Captured images are private data from the driven machine; the agent must not get incidental access to pixels or their storage location. Enforcement lives in the mechanism, not in AGENTS.md instructions - guidance is an additional layer, not the gate.

  • Opaque capture tokens: the snapshot operation returns a token (e.g. cap:<random>), never a path. Images are held by the capture-owning process (in memory, or in a spool location with randomized names that never appears in any output). No operation echoes a path or pixel data unless policy permits it.
  • Analysis relay: an analyze operation takes a token plus a prompt; the mechanism sends the image to a vision endpoint and returns only the text result. The endpoint set is user policy: local-only (loopback addresses / named pipes only, e.g. a local vision model) or an explicit allowlist of specific endpoints. The mechanism resolves and checks the destination itself; the agent cannot redirect it. A policy-refused endpoint fails nonzero per G-015 semantics.
  • Pixel-release policy: a user config setting on the order of expose_pixels = never | analyze-only | allow gates whether the raw image (file path or base64) can ever be returned to the caller. Default analyze-only.
  • Policy config outside agent-writable scope: the policy lives in user-profile configuration - never in the repo, never in AGENTS.md. (A same-user agent with arbitrary exec could still edit a user-profile file; see the hardening note for the stronger boundary.)
  • Audit trail: every capture and every disposition is logged (timestamp, window matched, image hash, destination endpoint or release mode), so circumvention is detectable even where it is not preventable.
  • AGENTS.md as an additional layer: the agent guidance names the punk capture path as the only sanctioned way to observe GUI state and prohibits OS-level screenshot one-liners and spool-directory hunting. This keeps a compliant agent on the private-by-default path; the mechanism plus audit log handle the rest.
  • Honest enforcement ceiling: an agent with unrestricted same-user command execution on the driven machine can capture the screen outside punk entirely; no in-punk mechanism can prevent that.

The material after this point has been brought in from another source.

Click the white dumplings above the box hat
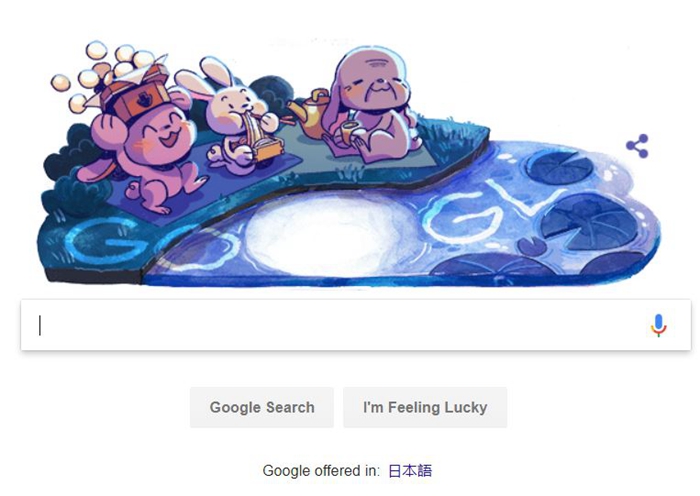This screenshot has height=496, width=700. point(102,72)
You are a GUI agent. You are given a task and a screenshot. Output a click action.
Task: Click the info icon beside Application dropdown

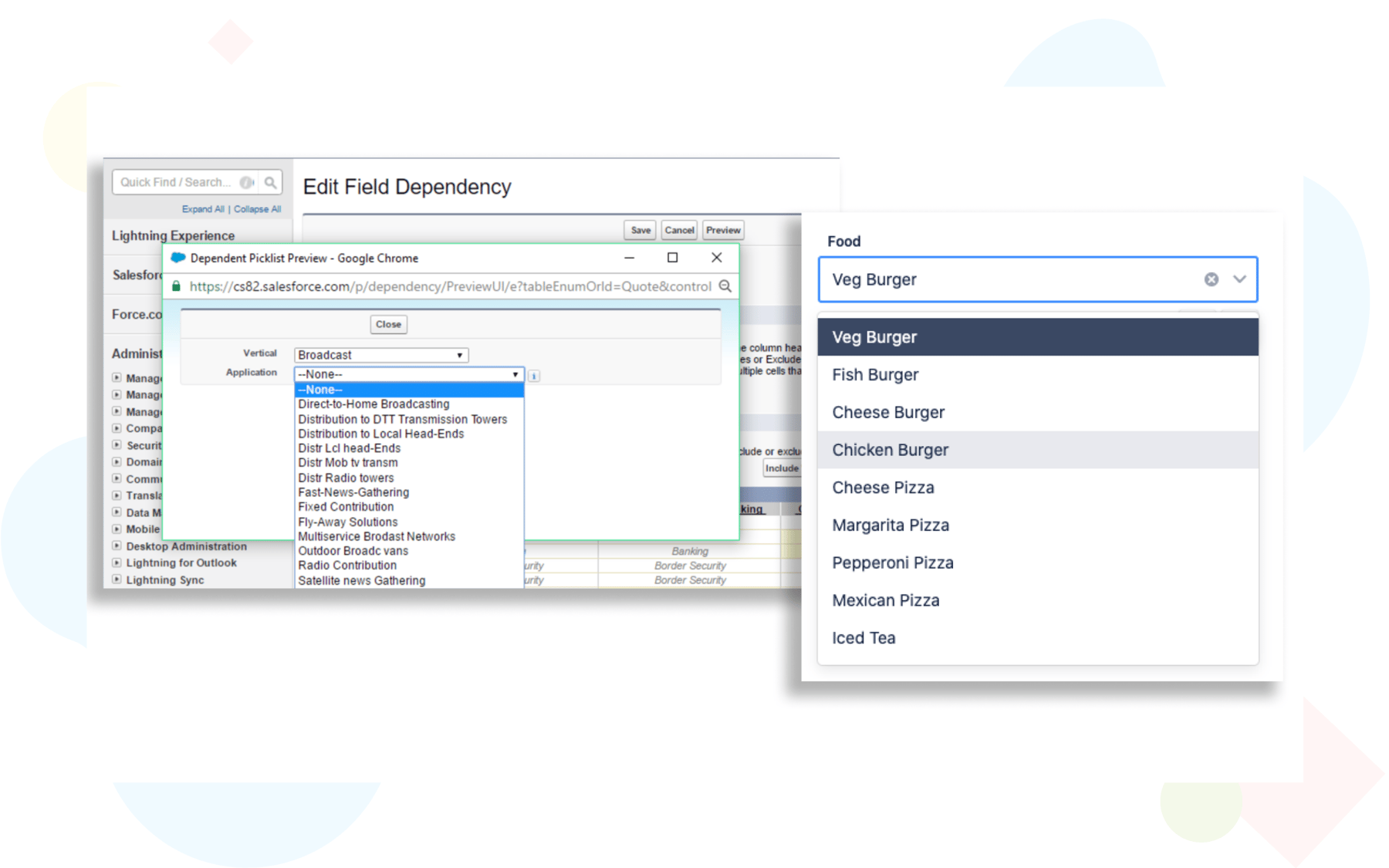[534, 376]
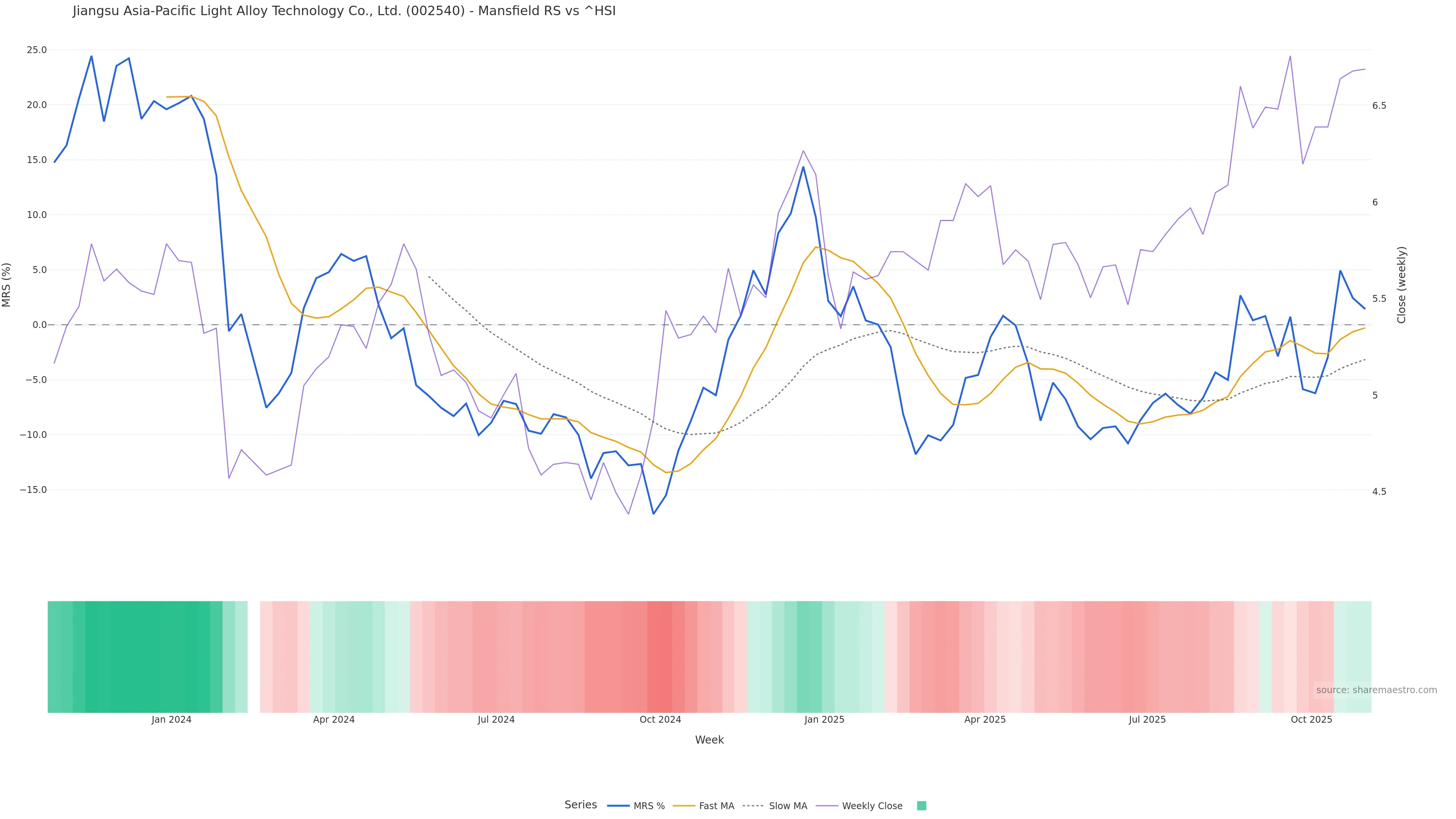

The design target is: the sanctioned path is private by default, and circumvention requires deliberate, visible, auditable steps rather than incidental access. The ceiling rises substantially when the agent's exec is sandboxed/permission-gated or the agent drives the machine remotely (no local filesystem access) - the capture interface should stay transport-agnostic so the remote topology works unchanged.

Alternatives considered

  • OS-level screenshot tooling driven directly by agents (PowerShell/GDI one-liners, screencapture, import/scrot) - rejected as the sanctioned path: per-platform incantations with no window-location or input story, no capability model, and nothing reusable by punk scripts; the punk module route gives one contract everywhere punk runs.
  • Building agent tooling (MCP server or similar) directly into punk now - deferred: piped G-015 calls already fit existing agent Bash/exec tools; a richer integration can layer later without changing the module.

Notes

  • Depends on G-020 (mechanism) and G-015 (reliable piped calls - achieved 2026-07-07); guidance placement follows G-017.
  • Image handoff sizing: agents ingest images with dimension/size limits; snapshot operations should support downscale/crop options eventually - acceptance keeps to token + policy-gated release, with sizing noted as a natural follow-on.
  • Privacy hardening beyond this goal's scope - potential down-the-track task (candidate goal if/when wanted): (a) run the capture broker as a separate principal (Windows service or second account) with admin-owned policy config, so reading the spool or editing policy requires elevation rather than mere same-user access; (b) user consent prompts for pixel release. Design trap for (b), recorded now because it constrains any future prompt mode: G-020's own input injection (SendInput) can click an ordinary consent dialog on the driven desktop - a real consent gate must live where SendInput cannot reach (secure desktop, UAC-style, or out-of-band confirmation).